Di sini lah kita perlu bermuhasabah. Layaknya seorang saudagar, ketika telah mendekati akhir tahun, itu berarti dia akan melakukan tutup buku untuk tahun tersebut, dan membuka pembukuan baru untuk tahun yang akan datang. Makanya, dia kudu menghitung dengan teliti proses perniagaan selama satu tahun yang telah berlalu, antara pendapatan dan pengeluara. Semuanya harus jelas dan terinci, sehingga hasil yang diperoleh tidak salah, antara untung dan ruginya.
Begitu pula kaitannya dengan kita. Agar tahun depan, 2012 dan seterusnya, menjadi lebih baik dari tahun yang telah dilalui, maka kita harus mengevaluasi akan kinerja kita selama ini. Jangan sampai ‘jual-beli’ yang kita lakukan selama ini (peribadatan) belum mampu mendatangkan laba yang besar bagi kita. Bukan karena Allah ingkar janji, namun karena kualitas pelayanan yang kurang dari kita.
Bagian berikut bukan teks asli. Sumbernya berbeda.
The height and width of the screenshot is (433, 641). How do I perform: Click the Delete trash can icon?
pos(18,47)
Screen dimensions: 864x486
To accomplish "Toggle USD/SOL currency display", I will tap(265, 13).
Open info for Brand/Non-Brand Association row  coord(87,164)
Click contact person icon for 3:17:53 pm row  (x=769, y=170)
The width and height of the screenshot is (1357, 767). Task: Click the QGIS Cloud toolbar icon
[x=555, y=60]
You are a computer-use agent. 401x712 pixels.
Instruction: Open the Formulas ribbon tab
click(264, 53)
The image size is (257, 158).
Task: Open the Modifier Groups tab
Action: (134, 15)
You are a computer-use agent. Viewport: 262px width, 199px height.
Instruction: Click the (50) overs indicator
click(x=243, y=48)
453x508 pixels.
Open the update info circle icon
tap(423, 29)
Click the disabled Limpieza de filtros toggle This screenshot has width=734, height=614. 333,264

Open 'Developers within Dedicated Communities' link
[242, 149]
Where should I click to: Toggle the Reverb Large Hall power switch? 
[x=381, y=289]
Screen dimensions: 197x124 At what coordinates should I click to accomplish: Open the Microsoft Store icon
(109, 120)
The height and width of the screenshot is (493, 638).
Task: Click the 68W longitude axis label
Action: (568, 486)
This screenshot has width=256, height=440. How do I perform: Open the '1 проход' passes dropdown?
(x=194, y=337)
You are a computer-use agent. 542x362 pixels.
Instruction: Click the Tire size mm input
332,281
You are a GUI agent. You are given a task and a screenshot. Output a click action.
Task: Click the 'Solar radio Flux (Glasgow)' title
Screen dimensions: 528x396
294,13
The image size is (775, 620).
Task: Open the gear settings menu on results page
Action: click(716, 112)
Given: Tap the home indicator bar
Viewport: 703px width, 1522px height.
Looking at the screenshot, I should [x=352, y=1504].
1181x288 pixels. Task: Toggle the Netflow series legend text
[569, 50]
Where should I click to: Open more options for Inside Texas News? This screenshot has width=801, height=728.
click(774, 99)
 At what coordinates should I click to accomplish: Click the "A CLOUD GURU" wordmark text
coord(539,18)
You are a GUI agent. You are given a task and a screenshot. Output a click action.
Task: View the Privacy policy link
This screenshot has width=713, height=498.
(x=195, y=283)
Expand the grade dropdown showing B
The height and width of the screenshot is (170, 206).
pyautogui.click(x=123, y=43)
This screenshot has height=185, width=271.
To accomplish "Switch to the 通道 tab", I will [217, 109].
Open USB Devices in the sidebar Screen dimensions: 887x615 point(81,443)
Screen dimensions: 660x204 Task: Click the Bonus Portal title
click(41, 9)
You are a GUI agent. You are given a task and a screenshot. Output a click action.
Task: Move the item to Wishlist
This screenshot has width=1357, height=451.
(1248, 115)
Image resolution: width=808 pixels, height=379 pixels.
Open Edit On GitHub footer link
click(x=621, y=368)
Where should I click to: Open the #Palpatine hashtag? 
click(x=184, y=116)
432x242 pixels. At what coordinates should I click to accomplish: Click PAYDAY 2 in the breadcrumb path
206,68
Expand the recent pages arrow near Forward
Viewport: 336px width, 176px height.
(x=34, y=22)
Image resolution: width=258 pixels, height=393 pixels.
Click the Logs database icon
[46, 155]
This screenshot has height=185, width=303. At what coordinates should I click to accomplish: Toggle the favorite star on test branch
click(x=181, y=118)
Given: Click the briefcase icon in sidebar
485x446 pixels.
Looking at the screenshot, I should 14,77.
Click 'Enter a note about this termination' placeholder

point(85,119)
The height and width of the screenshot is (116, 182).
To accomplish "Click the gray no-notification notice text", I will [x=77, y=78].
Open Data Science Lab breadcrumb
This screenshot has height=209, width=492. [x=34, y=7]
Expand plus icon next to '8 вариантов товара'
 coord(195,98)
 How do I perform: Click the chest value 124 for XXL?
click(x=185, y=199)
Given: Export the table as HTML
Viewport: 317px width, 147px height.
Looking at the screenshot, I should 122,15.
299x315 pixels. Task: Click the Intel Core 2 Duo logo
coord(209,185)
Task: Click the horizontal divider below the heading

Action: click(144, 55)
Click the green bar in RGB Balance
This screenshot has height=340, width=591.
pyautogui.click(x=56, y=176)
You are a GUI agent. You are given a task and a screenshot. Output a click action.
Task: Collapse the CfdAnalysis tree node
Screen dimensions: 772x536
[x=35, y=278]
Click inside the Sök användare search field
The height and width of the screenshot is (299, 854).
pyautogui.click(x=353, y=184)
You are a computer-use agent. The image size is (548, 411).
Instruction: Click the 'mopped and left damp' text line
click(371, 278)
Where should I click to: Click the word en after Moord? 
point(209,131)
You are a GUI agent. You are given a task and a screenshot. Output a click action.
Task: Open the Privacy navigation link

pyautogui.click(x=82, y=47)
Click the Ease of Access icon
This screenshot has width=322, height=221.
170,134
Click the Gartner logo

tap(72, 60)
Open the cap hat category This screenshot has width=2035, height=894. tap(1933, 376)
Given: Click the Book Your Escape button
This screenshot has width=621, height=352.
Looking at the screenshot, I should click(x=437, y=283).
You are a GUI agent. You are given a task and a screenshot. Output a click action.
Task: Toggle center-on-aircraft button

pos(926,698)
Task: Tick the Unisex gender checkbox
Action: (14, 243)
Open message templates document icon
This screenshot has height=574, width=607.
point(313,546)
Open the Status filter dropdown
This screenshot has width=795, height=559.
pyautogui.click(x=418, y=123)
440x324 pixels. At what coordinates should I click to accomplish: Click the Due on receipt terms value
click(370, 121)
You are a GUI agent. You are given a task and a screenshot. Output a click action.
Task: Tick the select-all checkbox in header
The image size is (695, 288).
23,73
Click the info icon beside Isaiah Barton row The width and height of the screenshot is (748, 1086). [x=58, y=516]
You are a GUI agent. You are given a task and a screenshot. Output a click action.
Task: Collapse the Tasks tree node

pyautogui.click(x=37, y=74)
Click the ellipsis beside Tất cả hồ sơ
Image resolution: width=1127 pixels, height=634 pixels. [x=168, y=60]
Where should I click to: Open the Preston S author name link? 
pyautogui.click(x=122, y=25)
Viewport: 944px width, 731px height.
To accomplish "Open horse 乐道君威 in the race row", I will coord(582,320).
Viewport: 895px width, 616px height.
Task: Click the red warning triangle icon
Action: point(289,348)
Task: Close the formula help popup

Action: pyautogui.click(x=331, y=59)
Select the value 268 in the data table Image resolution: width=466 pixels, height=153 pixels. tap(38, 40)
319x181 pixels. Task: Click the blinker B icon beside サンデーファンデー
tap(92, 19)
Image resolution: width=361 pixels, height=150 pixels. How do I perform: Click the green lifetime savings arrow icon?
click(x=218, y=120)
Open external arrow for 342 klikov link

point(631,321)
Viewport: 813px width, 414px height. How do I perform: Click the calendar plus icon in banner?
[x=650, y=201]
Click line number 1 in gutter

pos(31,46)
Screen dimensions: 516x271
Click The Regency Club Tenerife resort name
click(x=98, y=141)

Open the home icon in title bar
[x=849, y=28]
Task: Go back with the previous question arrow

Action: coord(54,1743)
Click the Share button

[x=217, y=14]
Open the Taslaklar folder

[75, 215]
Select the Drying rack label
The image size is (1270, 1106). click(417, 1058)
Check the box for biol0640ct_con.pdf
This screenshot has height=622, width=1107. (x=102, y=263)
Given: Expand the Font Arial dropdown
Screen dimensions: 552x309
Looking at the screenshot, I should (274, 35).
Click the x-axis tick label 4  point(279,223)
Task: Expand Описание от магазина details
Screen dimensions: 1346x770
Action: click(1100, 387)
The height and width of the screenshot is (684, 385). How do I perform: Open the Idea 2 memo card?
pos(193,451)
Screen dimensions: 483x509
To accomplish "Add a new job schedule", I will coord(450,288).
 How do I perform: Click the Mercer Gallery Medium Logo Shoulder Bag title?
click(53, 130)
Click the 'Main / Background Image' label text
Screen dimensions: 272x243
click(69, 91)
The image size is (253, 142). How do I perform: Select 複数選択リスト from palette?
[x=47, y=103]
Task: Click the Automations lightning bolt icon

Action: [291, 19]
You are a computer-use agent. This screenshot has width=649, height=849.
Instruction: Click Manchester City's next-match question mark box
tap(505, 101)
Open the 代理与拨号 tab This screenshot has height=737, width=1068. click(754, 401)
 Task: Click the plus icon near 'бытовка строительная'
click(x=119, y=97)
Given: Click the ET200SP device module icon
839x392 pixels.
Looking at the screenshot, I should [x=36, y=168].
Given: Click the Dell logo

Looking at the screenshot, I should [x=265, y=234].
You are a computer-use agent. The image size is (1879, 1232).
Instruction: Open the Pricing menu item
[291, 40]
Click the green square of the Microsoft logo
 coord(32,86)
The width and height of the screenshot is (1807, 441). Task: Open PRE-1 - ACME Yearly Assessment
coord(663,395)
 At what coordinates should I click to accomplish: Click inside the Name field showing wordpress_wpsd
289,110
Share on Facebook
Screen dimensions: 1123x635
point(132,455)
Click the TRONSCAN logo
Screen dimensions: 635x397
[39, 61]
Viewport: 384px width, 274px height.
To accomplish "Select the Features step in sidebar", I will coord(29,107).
Terlebih lagi kalau perniagaan kita bersimpangan jalan dengan apa yang telah ditawarkan Allah, dalam arti hanya berdimensi materi, maka seharusnya kita cepat menyadarinya, dan berusaha membuka lembaran baru, dengan membuka relasi perniagaan dengan Allah, dengan sebaik-baik perniagaan.
Dengan ini, semoga waktu-waktu kita di masa mendatang, benar-benar kita gunakan untuk sesuatu yang bermanfaat. Sering-sering lah ‘menghitung’dan mengevaluasi proses perniagaan kita dengan Allah, sebelum tiba hari di mana tidak berguna lagi kegiatan ‘tijarah’, kecuali hanya tinggal penghitungan hasil atau rugi dari perniagaan di dunia. Dan semoga kita tidak termasuk orang yang merugi, dikarena kelalaian kita dalam memanfaatkan peluang yang telah Allah berikan ke pada kita. Ingat, dunia adalah tempat kita beramal tanpa dihisab, dan akhirat adalah tempat kita dihisab tanpa beramal. Jadi, “Haasibuu Anfusakum Qabla An Tuhaasabuu.” (Hisablah diri kalian masing-masing sebelum kalian disisab).*
Penulis adalah Anggota Asosiasi Penulis Islam (API)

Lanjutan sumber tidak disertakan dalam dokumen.